"Kehendak bebas.... Jadi, maksud-Mu, Tuhan, manusia memilih dosanya sendiri, tanpa memerlukan bisikanku?"
Kutipan ini, yang seolah diucapkan oleh "setan", sarat dengan sindiran dan ironi. Dalam satu kalimat pendek, ia menggugat gagasan lama yang terus hidup: bahwa manusia berbuat dosa karena digoda oleh kekuatan luar, bukan karena pilihannya sendiri. Namun, bagaimana jika kita berani menatap cermin dan menerima bahwa keburukan bukanlah hasil bisikan setan, melainkan lahir dari kehendak kita yang bebas?
Esai ini mengajak kita masuk ke ranah filsafat moral, menelusuri akar dari pertanyaan klasik: siapa yang bertanggung jawab atas kejahatan manusia?
Kecenderungan untuk menyalahkan pihak luar atas perbuatan buruk adalah mekanisme psikologis yang sangat tua. Dalam budaya Yahudi kuno, dikenal praktik scapegoating---seekor kambing dilepaskan ke padang gurun, membawa dosa-dosa umat. Dari sinilah istilah "kambing hitam" lahir. Hari ini, kambing hitam itu bisa berupa keadaan, orang lain, sistem, bahkan "setan".
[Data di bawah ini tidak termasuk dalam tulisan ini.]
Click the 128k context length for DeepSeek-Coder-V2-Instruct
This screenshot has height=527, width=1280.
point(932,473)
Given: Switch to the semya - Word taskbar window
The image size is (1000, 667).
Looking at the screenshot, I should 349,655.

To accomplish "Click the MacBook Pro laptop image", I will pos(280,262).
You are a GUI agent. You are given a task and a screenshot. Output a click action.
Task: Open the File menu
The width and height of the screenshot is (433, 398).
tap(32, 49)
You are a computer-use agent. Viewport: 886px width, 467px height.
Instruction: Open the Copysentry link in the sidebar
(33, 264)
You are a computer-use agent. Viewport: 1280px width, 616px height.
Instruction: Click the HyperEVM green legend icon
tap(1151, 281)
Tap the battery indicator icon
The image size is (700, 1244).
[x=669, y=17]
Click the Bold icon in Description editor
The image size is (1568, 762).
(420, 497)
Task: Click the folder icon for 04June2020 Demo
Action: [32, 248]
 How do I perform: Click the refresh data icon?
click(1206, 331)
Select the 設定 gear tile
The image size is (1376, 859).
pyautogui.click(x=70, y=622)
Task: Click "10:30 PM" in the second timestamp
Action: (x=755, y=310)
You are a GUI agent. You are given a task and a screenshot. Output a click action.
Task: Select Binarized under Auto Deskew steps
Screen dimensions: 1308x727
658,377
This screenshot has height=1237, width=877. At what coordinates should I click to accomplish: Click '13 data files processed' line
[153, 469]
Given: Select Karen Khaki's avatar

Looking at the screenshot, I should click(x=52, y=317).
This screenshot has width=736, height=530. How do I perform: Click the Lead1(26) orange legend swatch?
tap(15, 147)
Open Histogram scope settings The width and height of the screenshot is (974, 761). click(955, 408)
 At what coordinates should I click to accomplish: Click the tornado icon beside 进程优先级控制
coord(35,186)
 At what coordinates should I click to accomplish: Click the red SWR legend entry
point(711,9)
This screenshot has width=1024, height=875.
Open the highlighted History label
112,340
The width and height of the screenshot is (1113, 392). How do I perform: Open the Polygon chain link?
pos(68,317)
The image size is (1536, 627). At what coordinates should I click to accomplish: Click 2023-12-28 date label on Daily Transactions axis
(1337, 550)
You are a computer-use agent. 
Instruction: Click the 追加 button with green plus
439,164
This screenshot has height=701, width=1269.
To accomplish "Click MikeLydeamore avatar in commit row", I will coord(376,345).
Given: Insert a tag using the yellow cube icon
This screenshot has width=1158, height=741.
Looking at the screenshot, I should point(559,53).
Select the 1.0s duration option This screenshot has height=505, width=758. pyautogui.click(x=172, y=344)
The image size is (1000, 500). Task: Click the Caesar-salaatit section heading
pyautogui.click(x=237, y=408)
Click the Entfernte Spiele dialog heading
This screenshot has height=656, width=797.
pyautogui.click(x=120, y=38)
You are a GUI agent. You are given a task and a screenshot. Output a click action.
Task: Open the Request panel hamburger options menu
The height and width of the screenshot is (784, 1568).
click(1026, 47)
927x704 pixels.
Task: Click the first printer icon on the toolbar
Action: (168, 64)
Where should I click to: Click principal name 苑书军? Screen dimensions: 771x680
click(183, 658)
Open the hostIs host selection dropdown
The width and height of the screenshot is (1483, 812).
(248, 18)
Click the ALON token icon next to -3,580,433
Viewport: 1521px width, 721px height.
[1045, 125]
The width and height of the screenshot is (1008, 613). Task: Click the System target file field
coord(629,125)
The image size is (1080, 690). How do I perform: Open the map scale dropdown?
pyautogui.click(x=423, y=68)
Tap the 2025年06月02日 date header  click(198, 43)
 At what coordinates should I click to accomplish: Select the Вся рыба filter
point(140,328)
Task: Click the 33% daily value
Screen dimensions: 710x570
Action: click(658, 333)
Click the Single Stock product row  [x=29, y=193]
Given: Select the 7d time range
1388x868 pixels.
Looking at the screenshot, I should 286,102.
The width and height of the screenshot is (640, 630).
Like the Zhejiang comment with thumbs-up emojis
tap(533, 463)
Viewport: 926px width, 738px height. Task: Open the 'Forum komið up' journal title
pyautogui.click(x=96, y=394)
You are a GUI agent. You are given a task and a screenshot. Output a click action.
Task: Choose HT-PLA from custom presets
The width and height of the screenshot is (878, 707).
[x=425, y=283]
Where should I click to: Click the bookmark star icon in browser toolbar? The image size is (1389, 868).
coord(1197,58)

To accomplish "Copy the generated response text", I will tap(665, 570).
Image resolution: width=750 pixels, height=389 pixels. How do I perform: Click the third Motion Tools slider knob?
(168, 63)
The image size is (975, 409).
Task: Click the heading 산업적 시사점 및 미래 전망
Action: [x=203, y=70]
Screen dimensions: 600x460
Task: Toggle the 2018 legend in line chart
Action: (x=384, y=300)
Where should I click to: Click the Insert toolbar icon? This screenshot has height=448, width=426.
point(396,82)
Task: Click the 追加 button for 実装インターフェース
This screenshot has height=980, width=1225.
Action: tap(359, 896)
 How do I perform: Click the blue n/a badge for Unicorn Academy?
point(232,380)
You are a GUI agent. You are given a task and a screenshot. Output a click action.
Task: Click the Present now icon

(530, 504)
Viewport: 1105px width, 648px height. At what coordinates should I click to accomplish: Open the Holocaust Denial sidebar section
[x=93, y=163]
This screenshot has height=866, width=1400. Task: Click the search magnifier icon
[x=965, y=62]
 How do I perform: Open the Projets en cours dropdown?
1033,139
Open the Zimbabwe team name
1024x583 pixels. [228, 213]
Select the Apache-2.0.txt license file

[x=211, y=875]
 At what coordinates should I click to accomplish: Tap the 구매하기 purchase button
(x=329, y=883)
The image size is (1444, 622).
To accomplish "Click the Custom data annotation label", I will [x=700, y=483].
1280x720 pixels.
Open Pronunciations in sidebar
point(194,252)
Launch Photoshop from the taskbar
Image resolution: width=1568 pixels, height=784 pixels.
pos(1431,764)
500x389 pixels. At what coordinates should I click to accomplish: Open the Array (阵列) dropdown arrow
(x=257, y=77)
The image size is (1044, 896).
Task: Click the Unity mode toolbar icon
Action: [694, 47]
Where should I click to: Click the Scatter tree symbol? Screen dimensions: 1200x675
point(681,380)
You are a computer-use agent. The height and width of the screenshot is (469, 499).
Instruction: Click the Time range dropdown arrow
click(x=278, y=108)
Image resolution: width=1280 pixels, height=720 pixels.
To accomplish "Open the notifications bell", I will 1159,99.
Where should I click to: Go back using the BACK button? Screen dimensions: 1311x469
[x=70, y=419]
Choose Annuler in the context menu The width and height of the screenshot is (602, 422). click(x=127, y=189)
"Setan menggoda saya," adalah kalimat yang sering dipakai dalam narasi religius untuk menjelaskan kegagalan moral. Tapi apakah benar? Ataukah itu hanyalah cara halus untuk menghindari rasa bersalah?
Filsuf eksistensialis Jean-Paul Sartre menyampaikan dalam Existentialism is a Humanism bahwa:
"Man is nothing else but what he makes of himself."
Artinya, manusia adalah hasil dari pilihannya sendiri. Tidak ada kodrat tetap, tidak ada dalih absolut. Jika ia melakukan kejahatan, maka itu adalah ekspresi dari kebebasannya---dan ia harus memikul konsekuensinya.
Pertanyaan tentang kehendak bebas (free will) adalah pusat perdebatan etika selama berabad-abad. Bagi Immanuel Kant, kehendak bebas bukan hanya ada, tetapi menjadi syarat bagi moralitas. Dalam Groundwork of the Metaphysics of Morals, Kant menegaskan:
"Freedom is the only one of all the ideas of the speculative reason of which we know the possibility a priori, because it is the condition of the moral law."